When conservatives rant about the latest mess-ups attending the rollout, they never add the obvious empathetic refrain. It would be simple, really. They'd just need to preface or append to their daily attack a line like this: "Of course we all agree we need to find ways to get poor workers secure health coverage that protects their family from ruin in the event of serious illness."
That's all it would take. But they don't say that. None of them. At least none that I can hear. A single omission might seem an oversight. A few might be a sign of distraction. But when day after day you wait in vain to hear such empathy amid the torrent of anti-Obamacare venom being spewed, you realize something bigger psychologically is at work.
Obamacare foes are more than just angry with the "lying" and the bungling they disdain. They are Very Well-Insured People. We all know about "VIPs." Well, these are VWIPs. Or at least, a certain conservative species of VWIP.
For many on the right, being a VWIP seems to bring with it a certain blindness. They see the Web site comedy of errors and cry (rightly) "incompetence!" They see some people who have to change their health plan and cry (with some fairness) "liar!"
But that's all they see. What they don't see is nearly 50 million uninsured Americans, 20 million or so of whom stand to have relatively desperate lives made immeasurably more secure thanks to this law. These Americans will finally know what it's like to go to bed at night certain that they can't be wiped out financially by illness—and that free or affordable preventive care may help their loved ones uncover disease while there's a chance for a cure.
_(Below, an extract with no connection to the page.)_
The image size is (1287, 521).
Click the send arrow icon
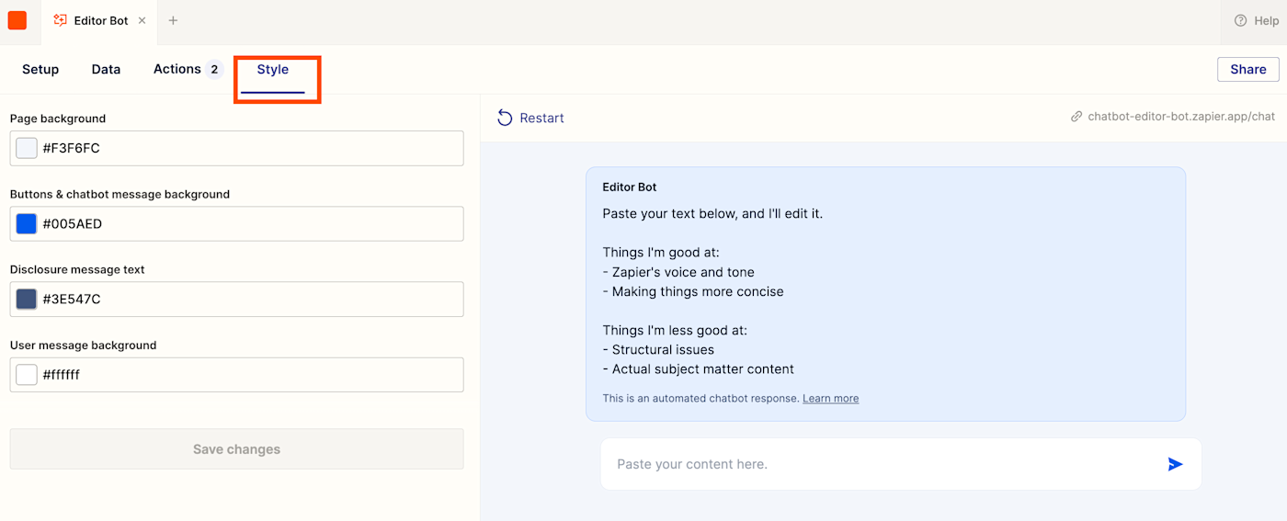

Obamacare's well-insured critics don't see these Americans at all. And they seem unable to imagine what it would feel like to be one of them.
I want to be careful here. I know this isn't the outlook of every Republican or conservative. John Kasich's Medicaid expansion makes him the most prominent exception (though even Kasich can't see the benefit for many Ohioans of Obamacare's big private insurance expansion). Meanwhile, in yet another case in which your zip code seals your fate in the United States, millions of citizens who could have had Medicaid coverage will remain vulnerable, abandoned by well-insured GOP governors who think their job involves tending to well-insured GOP voters.
Poor uninsured workers didn't make U.S. health care the costliest, most inefficient system on the planet. But these workers are the ones who suffer most under it. And VWIPs on the right don't care.
New rule (as Bill Maher would say): Politicians and pundits who bash Obamacare should have displayed under their talking head or byline the source of their own coverage. Let's caption Ted Cruz in flashing neon that reads, "Enjoys Gold-Plated Health Coverage from Goldman Sachs Spousal Plan." Let's have the subtitles for John Boehner and Eric Cantor read, "Has Never Worried About Going Broke From Illness A Day in His Life Thanks To Federal Government Insurance."
And let Obamacare supporters begin their response to absurd claims that "Obamacare is the enemy" with this simple line: "Spoken like a Very Well-Insured Person." (I've tried this on radio and TV—not only is it accurate, but it feels great to say so, too.)
My wife and I discovered we were uninsurable in the individual market in 2003. It was scary. And we're the lucky ones—bona fide members of the Lower Upper Class with the wherewithal to maneuver to protect our family (and with access to the New York Times Magazine to write about the experience).
Obama said, "If you like your plan, you can keep it."
The Very Well-Insured Obamacare critic effectively says to the uninsured, "If you enjoy being vulnerable to financial ruin or death from serious illness, under our plan you can keep that, too."
Both of these positions are wrong.
But which, at the end of the day, seems more like a hanging offense?
The irony is that Obamacare's protections will be there even for its enemies if, God forbid, they (or someone they love) find themselves sick, unattached to a large employer and looking for coverage in the individual market. I suppose that's the beauty of the rule of law—it serves the smug and the shortsighted, the dopes and the demagogues along with the rest of us. Might be a more just world if it didn't now and then, but them's the breaks.